A woman she met suggested that she franchise her company and put her in touch with an attorney. “I didn't even understand what he was talking about,” she said. She also lacked business knowledge. “I never had an accounting course. I called our bills ‘the Ins and the Outs.' I didn't know anything about franchising, or about trucking.” It all worked out, however, and today the company has worldwide revenues of US $193 million. Still, Sheets teaches franchisees to abide by The Grandma Rule: “Treat every customer as if they were your grandma.”
Chief executives often take heat when the company stock price drops.
Matthew Szulik, Chairman of Red Hat Inc., actually received death threats. “That's when we decided to listen to our customers and give them what they wanted: free software.” Today Red Hat is sitting on US $1 billion in cash and is the largest publicly traded provider of open-source software.
Szulik pointed out that branding starts with a company's employees. “Galvanizing your workforce to believe in your mission helps define you in the minds of your customers, and ultimately shapes your brand.” He points out that the tech sector has posted good earnings in recent months, a positive sign that the markets expect economic growth. But sales cycles have gotten longer, and competition is still brutal. “Free is good right now,” he says.

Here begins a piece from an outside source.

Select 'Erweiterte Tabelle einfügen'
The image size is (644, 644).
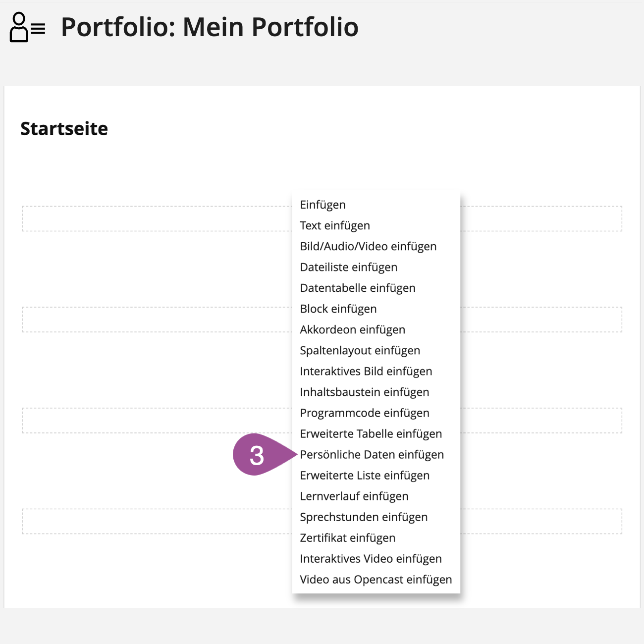pyautogui.click(x=371, y=434)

Charlie Vogt has grown GENBAND's revenue from US$5 million to US$150 million. A supplier of next-generation IP gateways, session border controllers and fixed-mobile convergence security solutions, GENBAND now serves eight of the world's 10 largest telecommunications equipment manufacturers. His advice to entrepreneurs: “Follow your dreams. If you don't love what you're doing, you're going to struggle.” Perseverance is also a critical ingredient for success. “When you think you've hit rock bottom, you haven't,” he says. “Embrace the will to win.”
David Liu graduated from New York University Film School and decided he didn't want to direct films – “which basically made me unemployable,” he says. Liu had to create his own job. He decided to found The Knot.com, a one-stop website for all things wedding-related. “The wedding space was so fragmented that no one was addressing all customers' needs at once,” he observed.” Today, eight out of 10 couples getting married in America visit The Knot.
Liu says The Knot has been relatively insulated from the recession. “Despite the economic woes, people still get married.” But advertisers are less sanguine and are trimming budgets. Everyone's still tentative because they fear consumer spending won't recover. Even so, Liu plans to pursue market share aggressively, even as others are pulling back. “You have to tack against the common behavior,” he says. “That's when the opportunities reveal themselves.”